Malheureusement, en parallèle, les accords de libre-échange qui accentuent le réchauffement climatique, multiplient le transport de marchandises et donc les émissions de CO2, et favorisent l’agrobusiness au détriment de l’agriculture paysanne et locale, continuent à se multiplier. CETA, Jepta, Mercosur… Ces accords se mettent en place et vont à l’encontre des objectifs de l’accord de Paris.
Les accords d’intention ne suffisent donc plus. Il faut des actes forts. Et cela ne sera possible que si la mobilisation citoyenne continue à grandir. Les marches pour le climat ou les grèves des jeunes qui se multiplient partout sur la planète doivent être encouragées.
Je pense que nous devons également continuer à faire grandir l’idée d’une reconnaissance du crime d’écocide. Polluer un fleuve et nos océans, détruire la biodiversité sur l’autel du profit, continuer à extraire des énergies fossiles alors que nous devons en laisser 80% dans le sol pour contenir le réchauffement climatique, etc. ; ces actions dont les effets sont dévastateurs et délétères doivent être reconnues comme crime d’écocide.
3. Dans le domaine de l'environnement, le gouvernement a-t-il réussi ?
Évidemment, non. Il est impossible et contradictoire de protéger le système capitaliste tel qu’il est structuré, et de réussir dans le domaine de l’écologie.

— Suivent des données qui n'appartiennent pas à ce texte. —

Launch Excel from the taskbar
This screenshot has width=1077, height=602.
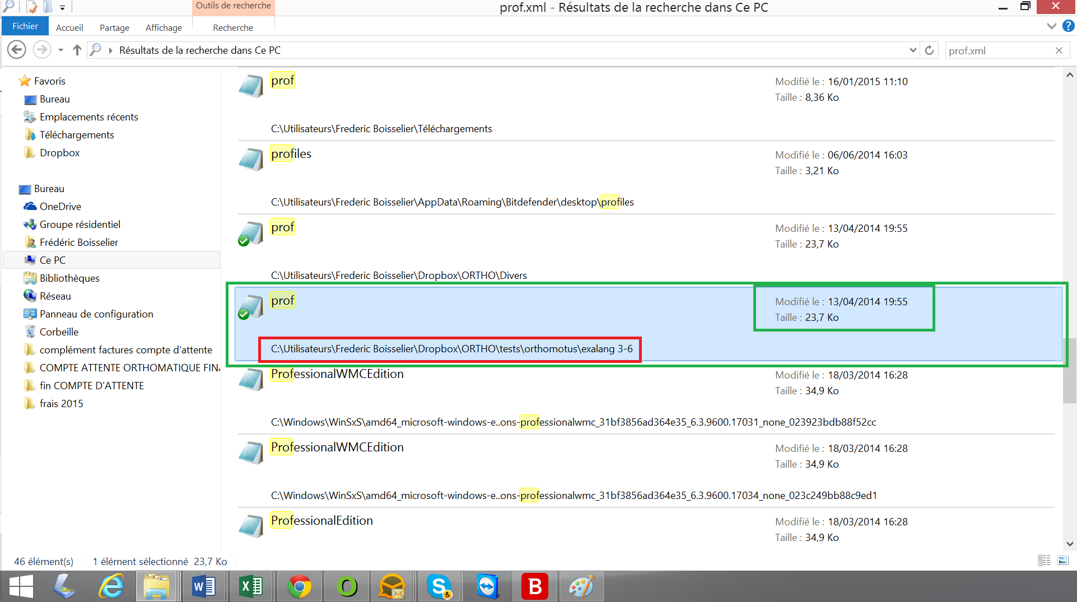point(251,586)
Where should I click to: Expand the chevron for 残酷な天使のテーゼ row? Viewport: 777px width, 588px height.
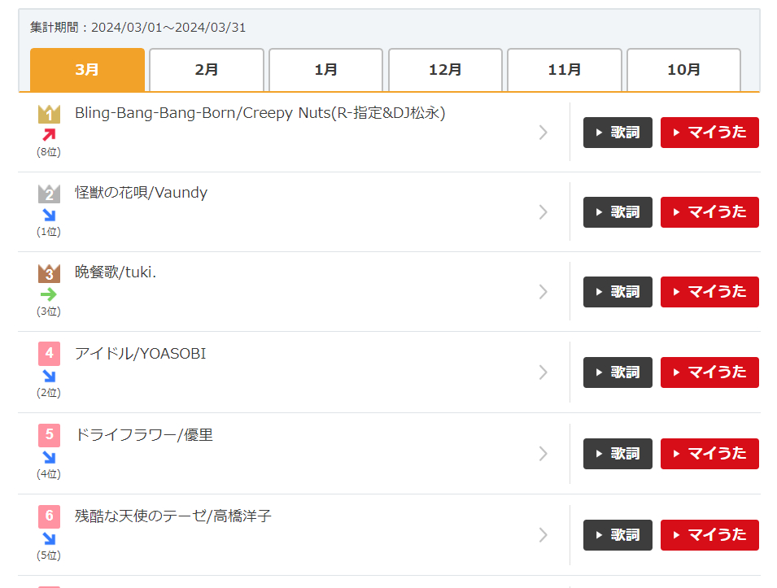[x=543, y=535]
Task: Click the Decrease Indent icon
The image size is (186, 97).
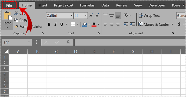Action: point(126,24)
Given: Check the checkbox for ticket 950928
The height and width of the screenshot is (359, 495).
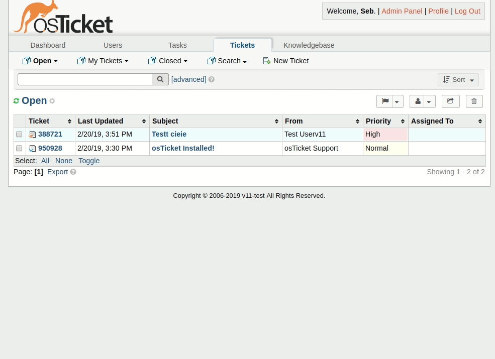Looking at the screenshot, I should click(x=19, y=148).
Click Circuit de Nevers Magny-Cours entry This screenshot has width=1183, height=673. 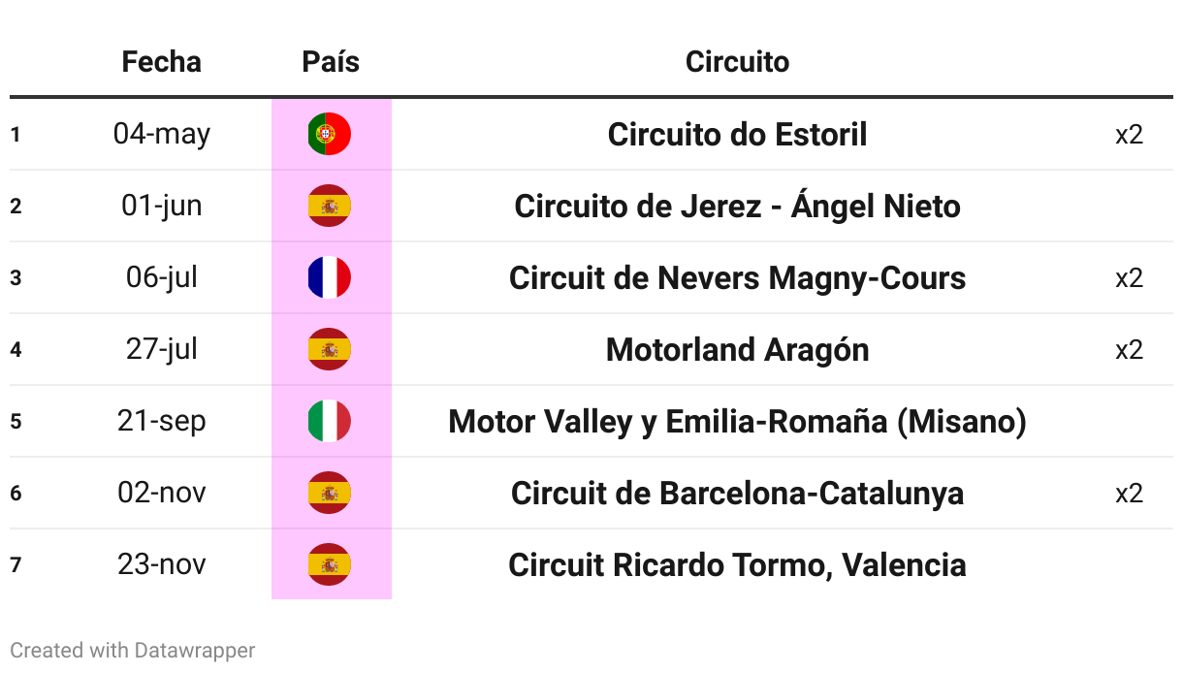pos(737,278)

Le capitalisme est incompatible avec la sauvegarde de l’Humain et de la Planète. Une seule chose compte pour ce système, le profit, même s’il se réalise au détriment du reste.
Il va sans dire que le gouvernement nous répondrait : « Regardez, nous favorisons le recyclage », ou encore, « Nous mettons fin au plastique ». Certes, mais en… 2040 ! La politique des petits pas ne suffira pas. Il faut agir vite !
La liste des renoncements, sous la pression des lobbys, est elle aussi trop longue : pas d’interdiction du glyphosate, des avantages fiscaux accordés discrètement à Total pour l’huile de palme ou les acides gras de palme, le projet de mine d’or en Guyane Montagne d’Or « suspendu » mais non arrêté, la ratification à l’Assemblée Nationale du traité de libre-échange avec le Canada, dit « CETA »… Avec toujours ce même pseudo-argument : le réalisme économique. Puis vient l’emploi.
Or en réalité, les emplois de demain sont dans la transition écologique. Dans l’énergie, les transports, le logement, l’agriculture, l’avenir est là. Pour cela, il faut avoir une vision de long terme, à l’échelle de 2050 et non à celle de 2022. Cela demande du courage politique, mais aussi une détermination pour s’affronter aux puissances de l’argent. Encore une fois, les mobilisations citoyennes seront déterminantes.
Je mène aussi un combat avec beaucoup d’autres pour que la France ratifie enfin la convention 169 de l’OIT et reconnaisse le droit des peuples autochtones. Sans elles et eux, sans les amérindiens par exemple en Guyane, il ne peut y avoir de défense de l’Amazonie française efficace. Leur reconnaître leurs droits, c’est aussi permettre de protéger nos forêts, notre biodiversité par exemple des mines d’or industrielles et de l’orpaillage illégal. Reconnaître leur droit, c’est aussi reconnaître les savoirs faire ancestraux qui sont aujourd’hui menacés par les grands groupes pharmaceutiques avec la bio-piraterie.
Enfin, je suis de près les travaux de la convention citoyenne pour le climat. Je sais que les 150 personnes mobilisées se sont engagées de bonne foi dans ce processus. Je suis certain que les propositions seront à la hauteur des enjeux. Mais si là aussi, la mobilisation citoyenne n’est pas à la hauteur pour porter ces propositions, la traduction politique pourra être plus complexe, avec toujours ces mêmes arguments et ces mêmes logiques soumises au profit avant tout.